→ TRY IT:
Reproduce only the lines of the material below that start at the line containing "Given: Select the $50,000 per trip amount" and stop at the line containing "Given: Collapse the client folder". Keep both end lines.

-----

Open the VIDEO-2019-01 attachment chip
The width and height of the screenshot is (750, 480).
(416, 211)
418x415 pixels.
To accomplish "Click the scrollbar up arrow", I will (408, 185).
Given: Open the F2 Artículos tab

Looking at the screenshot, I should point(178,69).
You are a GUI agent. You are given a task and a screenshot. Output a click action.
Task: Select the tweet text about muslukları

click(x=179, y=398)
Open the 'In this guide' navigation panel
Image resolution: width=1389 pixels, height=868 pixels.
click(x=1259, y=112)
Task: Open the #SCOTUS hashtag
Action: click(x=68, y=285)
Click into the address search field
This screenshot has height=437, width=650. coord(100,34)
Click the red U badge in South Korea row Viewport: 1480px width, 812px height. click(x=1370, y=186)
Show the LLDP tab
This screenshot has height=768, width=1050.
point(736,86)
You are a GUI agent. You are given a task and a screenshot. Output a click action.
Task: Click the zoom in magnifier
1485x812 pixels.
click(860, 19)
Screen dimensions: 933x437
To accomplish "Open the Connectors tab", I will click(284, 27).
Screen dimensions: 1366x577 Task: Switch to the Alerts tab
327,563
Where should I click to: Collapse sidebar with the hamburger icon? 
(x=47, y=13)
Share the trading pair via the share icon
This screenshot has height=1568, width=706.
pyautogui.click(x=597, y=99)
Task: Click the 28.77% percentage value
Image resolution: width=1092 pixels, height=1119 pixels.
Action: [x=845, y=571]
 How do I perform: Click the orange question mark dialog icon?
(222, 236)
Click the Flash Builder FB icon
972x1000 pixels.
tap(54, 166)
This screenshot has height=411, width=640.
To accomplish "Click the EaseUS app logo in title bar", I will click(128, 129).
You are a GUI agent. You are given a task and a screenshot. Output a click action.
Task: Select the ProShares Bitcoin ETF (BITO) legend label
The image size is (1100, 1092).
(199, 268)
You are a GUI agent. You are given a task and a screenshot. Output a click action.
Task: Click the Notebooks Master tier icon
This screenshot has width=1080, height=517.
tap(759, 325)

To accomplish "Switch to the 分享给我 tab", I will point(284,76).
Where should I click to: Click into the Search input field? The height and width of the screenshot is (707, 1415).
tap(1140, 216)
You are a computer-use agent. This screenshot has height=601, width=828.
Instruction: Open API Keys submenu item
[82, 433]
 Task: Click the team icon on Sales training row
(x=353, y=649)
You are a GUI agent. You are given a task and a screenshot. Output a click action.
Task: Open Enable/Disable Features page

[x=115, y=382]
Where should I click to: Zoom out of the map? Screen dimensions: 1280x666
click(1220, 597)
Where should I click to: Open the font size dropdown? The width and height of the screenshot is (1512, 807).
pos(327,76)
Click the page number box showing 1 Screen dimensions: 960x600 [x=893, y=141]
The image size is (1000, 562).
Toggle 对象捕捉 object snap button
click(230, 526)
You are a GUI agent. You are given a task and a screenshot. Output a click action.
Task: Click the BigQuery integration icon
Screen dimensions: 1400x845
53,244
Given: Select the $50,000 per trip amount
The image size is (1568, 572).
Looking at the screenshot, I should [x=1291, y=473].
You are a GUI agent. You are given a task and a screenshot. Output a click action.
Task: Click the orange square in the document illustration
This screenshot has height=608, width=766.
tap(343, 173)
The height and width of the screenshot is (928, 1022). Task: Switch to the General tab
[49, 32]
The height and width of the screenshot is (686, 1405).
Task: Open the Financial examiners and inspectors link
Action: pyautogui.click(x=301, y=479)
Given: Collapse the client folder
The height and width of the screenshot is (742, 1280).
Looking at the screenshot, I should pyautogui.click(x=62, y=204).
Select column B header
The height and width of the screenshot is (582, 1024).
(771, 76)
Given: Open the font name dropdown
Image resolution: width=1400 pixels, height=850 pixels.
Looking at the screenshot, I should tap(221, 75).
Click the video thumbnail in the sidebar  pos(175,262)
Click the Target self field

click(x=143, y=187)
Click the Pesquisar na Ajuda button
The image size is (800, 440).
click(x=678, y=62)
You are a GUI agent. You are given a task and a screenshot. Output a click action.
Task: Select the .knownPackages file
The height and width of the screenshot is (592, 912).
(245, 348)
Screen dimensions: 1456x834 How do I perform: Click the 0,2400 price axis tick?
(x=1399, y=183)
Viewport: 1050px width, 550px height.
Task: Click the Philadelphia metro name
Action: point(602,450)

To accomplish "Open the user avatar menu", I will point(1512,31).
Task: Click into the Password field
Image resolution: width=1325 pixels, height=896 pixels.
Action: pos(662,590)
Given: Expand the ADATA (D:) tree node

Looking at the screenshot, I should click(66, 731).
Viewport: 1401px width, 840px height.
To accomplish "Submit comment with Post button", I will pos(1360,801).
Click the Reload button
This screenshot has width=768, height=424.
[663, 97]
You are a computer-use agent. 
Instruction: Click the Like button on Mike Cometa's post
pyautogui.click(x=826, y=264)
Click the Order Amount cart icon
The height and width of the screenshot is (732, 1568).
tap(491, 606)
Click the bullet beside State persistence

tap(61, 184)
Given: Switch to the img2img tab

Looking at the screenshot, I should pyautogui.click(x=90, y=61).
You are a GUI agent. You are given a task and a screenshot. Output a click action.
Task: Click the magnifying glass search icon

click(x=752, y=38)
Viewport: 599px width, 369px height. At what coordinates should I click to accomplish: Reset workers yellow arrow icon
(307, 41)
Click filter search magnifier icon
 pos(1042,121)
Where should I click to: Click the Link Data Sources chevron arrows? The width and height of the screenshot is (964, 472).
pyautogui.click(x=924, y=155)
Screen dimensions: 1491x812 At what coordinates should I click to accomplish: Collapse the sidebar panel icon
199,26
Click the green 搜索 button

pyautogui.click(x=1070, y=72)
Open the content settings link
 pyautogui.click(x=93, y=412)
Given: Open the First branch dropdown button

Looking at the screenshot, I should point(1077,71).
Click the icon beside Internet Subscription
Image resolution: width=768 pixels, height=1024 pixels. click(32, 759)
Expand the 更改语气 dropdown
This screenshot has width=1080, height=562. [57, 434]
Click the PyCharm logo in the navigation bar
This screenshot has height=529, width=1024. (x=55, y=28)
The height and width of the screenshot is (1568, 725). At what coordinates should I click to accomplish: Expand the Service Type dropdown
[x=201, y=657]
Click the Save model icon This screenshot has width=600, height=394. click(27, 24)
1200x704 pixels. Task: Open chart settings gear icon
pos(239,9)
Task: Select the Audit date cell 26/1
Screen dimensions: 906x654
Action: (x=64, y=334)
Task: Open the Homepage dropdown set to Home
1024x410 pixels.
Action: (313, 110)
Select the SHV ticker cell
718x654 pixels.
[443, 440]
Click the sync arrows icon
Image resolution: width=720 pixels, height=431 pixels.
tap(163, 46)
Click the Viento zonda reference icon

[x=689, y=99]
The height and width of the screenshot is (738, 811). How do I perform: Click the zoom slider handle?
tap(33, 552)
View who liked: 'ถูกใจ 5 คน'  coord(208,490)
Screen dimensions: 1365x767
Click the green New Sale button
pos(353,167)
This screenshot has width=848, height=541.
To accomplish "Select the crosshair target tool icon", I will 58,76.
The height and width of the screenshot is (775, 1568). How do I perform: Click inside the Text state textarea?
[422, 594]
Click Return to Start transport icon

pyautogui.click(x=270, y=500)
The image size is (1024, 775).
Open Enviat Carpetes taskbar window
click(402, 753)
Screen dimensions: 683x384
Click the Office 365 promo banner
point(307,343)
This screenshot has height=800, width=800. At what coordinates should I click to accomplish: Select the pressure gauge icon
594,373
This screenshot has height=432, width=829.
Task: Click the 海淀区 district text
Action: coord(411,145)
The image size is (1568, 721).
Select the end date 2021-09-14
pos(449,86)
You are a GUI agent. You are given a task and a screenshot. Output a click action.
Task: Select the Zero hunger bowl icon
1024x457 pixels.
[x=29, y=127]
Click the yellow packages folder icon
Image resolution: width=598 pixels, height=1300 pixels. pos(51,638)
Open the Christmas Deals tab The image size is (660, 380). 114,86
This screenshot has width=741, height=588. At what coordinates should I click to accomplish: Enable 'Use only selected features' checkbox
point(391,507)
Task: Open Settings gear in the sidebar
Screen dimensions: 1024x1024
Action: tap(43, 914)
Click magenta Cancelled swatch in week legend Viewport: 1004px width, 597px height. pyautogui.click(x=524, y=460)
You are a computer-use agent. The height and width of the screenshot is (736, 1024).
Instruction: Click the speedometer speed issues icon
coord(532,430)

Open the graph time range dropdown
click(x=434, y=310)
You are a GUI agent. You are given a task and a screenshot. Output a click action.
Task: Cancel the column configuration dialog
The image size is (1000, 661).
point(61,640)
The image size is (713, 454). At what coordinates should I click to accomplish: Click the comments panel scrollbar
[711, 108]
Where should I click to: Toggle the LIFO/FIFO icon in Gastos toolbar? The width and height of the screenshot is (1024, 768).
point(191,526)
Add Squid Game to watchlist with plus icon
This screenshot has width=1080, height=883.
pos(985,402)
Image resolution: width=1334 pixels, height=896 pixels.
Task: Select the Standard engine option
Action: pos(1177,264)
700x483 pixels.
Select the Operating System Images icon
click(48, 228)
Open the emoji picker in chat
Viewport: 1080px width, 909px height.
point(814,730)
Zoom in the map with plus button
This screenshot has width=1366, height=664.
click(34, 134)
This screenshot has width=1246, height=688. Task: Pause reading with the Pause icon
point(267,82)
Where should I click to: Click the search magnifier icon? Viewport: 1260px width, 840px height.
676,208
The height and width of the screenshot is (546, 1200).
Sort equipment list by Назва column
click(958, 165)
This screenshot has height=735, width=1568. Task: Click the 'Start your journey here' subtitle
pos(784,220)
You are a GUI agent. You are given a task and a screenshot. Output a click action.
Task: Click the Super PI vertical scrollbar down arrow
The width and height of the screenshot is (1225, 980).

-----

→ ANSWER:
Given: Select the $50,000 per trip amount
The image size is (1568, 572).
Looking at the screenshot, I should [x=1291, y=473].
You are a GUI agent. You are given a task and a screenshot. Output a click action.
Task: Click the orange square in the document illustration
This screenshot has height=608, width=766.
tap(343, 173)
The height and width of the screenshot is (928, 1022). Task: Switch to the General tab
[49, 32]
The height and width of the screenshot is (686, 1405).
Task: Open the Financial examiners and inspectors link
Action: pyautogui.click(x=301, y=479)
Given: Collapse the client folder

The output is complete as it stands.